By Ward Shope
8 Jesus Christ is the same yesterday and today and forever. (Heb 13:8)
A number of years before we came to New Life, I was part of a work team whose leader resigned. As a result, the leadership above us decided to make me the new leader even though I had less experience than any others on the team. The decision was not popular with the team, and it played out that way. They did nothing to help me succeed, and I did nothing to change their minds about my leadership. After a year-and-a-half of frustration and futility, I was invited to take a different position in the organization and left them behind.
But as God would have it, with a short respite of a year or so, and through neither my agency nor theirs, I was assigned to be their direct leader again, this time remotely. I don’t know how they greeted this providential turn of events, but I do know about this time they needed my help on something they couldn’t do on their own—and I was eager to serve them. The partnership worked and several years later on a visit, I was invited to stay in a team member’s home and did so as a friend and brother in Christ.
I can’t say that I don’t remember the pain of that year-and-a-half. It was hard. My response to their lack of support showed me to be self-protective, controlling, and quick to take offense. But there was room in God’s grace to give us another opportunity, and where human effort had led to failure, God’s mercy proved to be greater.
Our relationships with all kinds of people change: the power dynamics, the roles we play, the resources for making them work. For me in this team, I progressed from learner to peer, to leader, to coworker again and then leader again. Now I am simply a distant friend as we operate in different orbs.

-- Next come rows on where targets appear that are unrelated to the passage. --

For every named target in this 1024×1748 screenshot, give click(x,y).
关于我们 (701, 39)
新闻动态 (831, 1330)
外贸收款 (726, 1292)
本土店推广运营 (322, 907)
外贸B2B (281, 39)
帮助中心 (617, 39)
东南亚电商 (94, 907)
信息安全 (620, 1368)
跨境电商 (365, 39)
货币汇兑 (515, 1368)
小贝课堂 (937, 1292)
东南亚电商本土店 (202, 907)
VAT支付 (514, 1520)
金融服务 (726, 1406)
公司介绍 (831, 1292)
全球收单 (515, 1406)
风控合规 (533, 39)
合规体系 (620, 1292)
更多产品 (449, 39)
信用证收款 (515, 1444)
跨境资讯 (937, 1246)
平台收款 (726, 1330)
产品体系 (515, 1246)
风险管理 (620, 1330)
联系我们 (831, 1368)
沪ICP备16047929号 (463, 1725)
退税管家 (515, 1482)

Other relationships also fluctuate. Our children depend on us for literally everything at the beginning. Then we serve as trainers in life, instructors, disciplers, and if God grants it: advisors, confidants, and brothers and sisters in the Lord, even sharers in helping the next generation along.

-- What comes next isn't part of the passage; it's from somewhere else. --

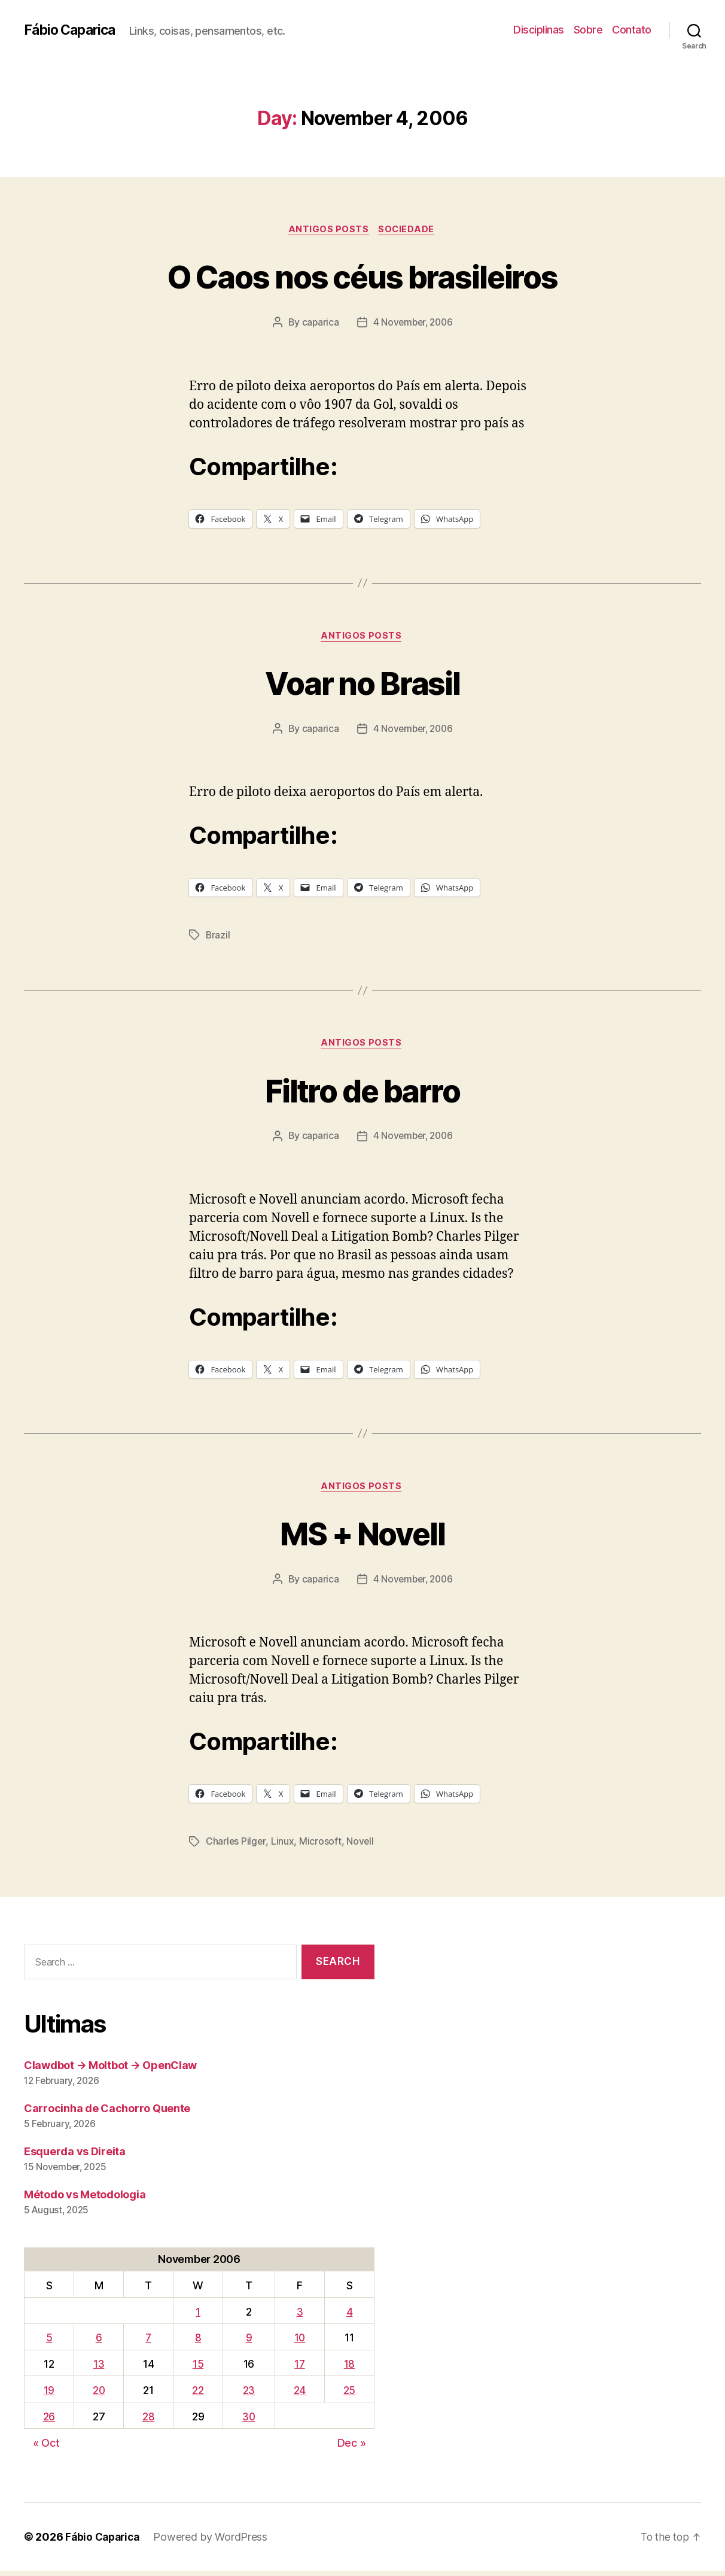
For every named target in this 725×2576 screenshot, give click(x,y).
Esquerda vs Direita (75, 2156)
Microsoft (321, 1847)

But while the roles and power of human relationships always ebb and flow, the divine relationship remains stable—at least from His end. He is always the Powerful One, Wisdom for us, King and Ruler. He does nothing to make this happen. It isn’t because he is ambitious or earns his leadership. Nor does He need our support. He simply is all these things as Holy God.
And yet despite this absolute power he holds, he chooses in Jesus to become peer, servant, and despised sacrificial lamb. His character of love, sense of justice, and unabated desire for relationship with us remains stable through all of our days and in all of his roles. And the only change in our relationship with him comes as we willingly acknowledge Him for who he is as we confess our bad leadership of our own lives. Our role moves from rebel to follower, child, intimate friend, and one day, co-heir of all he has.